«Mi idea era la siguiente: crear una empresa que publicara libros sobre los olvidados, rescatar historias, hechos y documentos antes de que desaparecieran para luego darles forma y construir una narración continua, el relato de una vida.»
Paul Auster es un escritor estadounidense cuya obra explora con insistencia la delgada línea entre el azar y el destino, la identidad y su disolución. Nacido en Newark, Nueva Jersey, en 1947, Auster creció fascinado por la literatura y las historias que se desvían hacia lo inesperado, como si la vida misma fuera un conjunto de relatos fragmentados, un laberinto de coincidencias. Tras graduarse en Literatura Inglesa y Comparada por la Universidad de Columbia, pasó un tiempo en Francia, donde tradujo a autores como Mallarmé y Sartre, experiencias que dejaron una marca visible en su obra. Su verdadero reconocimiento literario llegó con La Trilogía de Nueva York, donde combinó elementos del género detectivesco con la reflexión filosófica, sumergiendo al lector en un juego continuo de espejos y identidades cambiantes.

(Datos proporcionados)
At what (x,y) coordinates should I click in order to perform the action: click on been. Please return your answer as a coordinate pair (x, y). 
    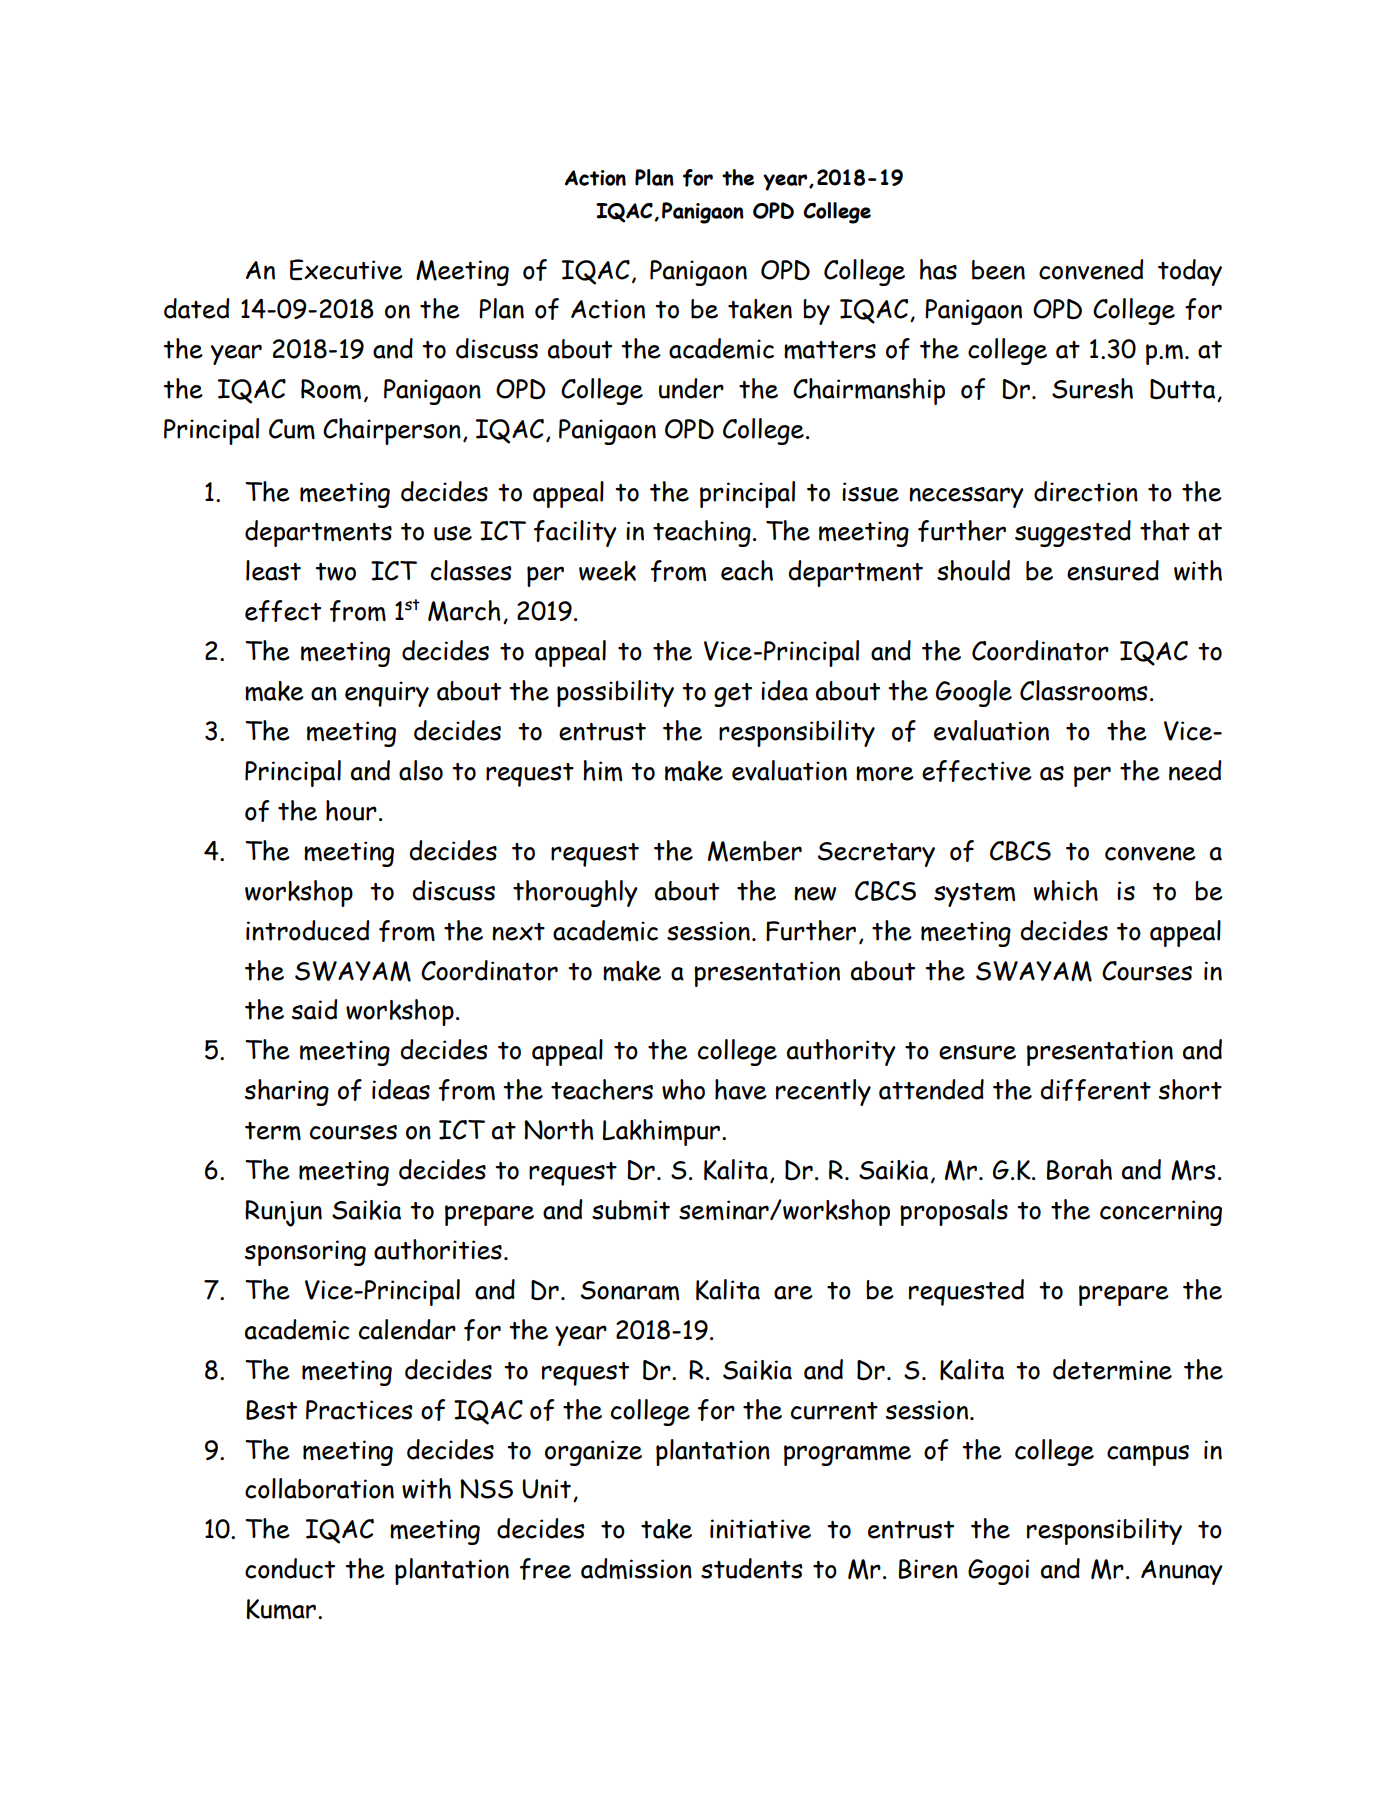
    Looking at the image, I should click on (998, 270).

(Qué hacer)
Retoma, por favor, el texto sobre Paul Auster justo después de su última oración.

(Respuesta)
Brooklyn Follies, publicada en 2005, es la decimotercera novela de Paul Auster y se desarrolla, como indica su título, en el barrio de Brooklyn, entre los años 2000 y 2001. Auster la ha descrito como «un libro sobre la supervivencia», donde los lazos humanos y las pequeñas coincidencias son el motor de la redención y el cambio en la vida de sus personajes. El título, Follies, que se mantuvo sin traducir, proviene de la obra que el protagonista, Nathan Glass, está escribiendo: El libro del desvarío humano (The Book of Human Folly). Traducirlo como Desvaríos de Brooklyn habría capturado su significado, sí, pero también habría despojado al título de parte de su resonancia original, de esa ambigüedad que hace de Auster un autor siempre esquivo y sutil. Pero antes de adentrarnos en esta reseña, he aquí la sinopsis.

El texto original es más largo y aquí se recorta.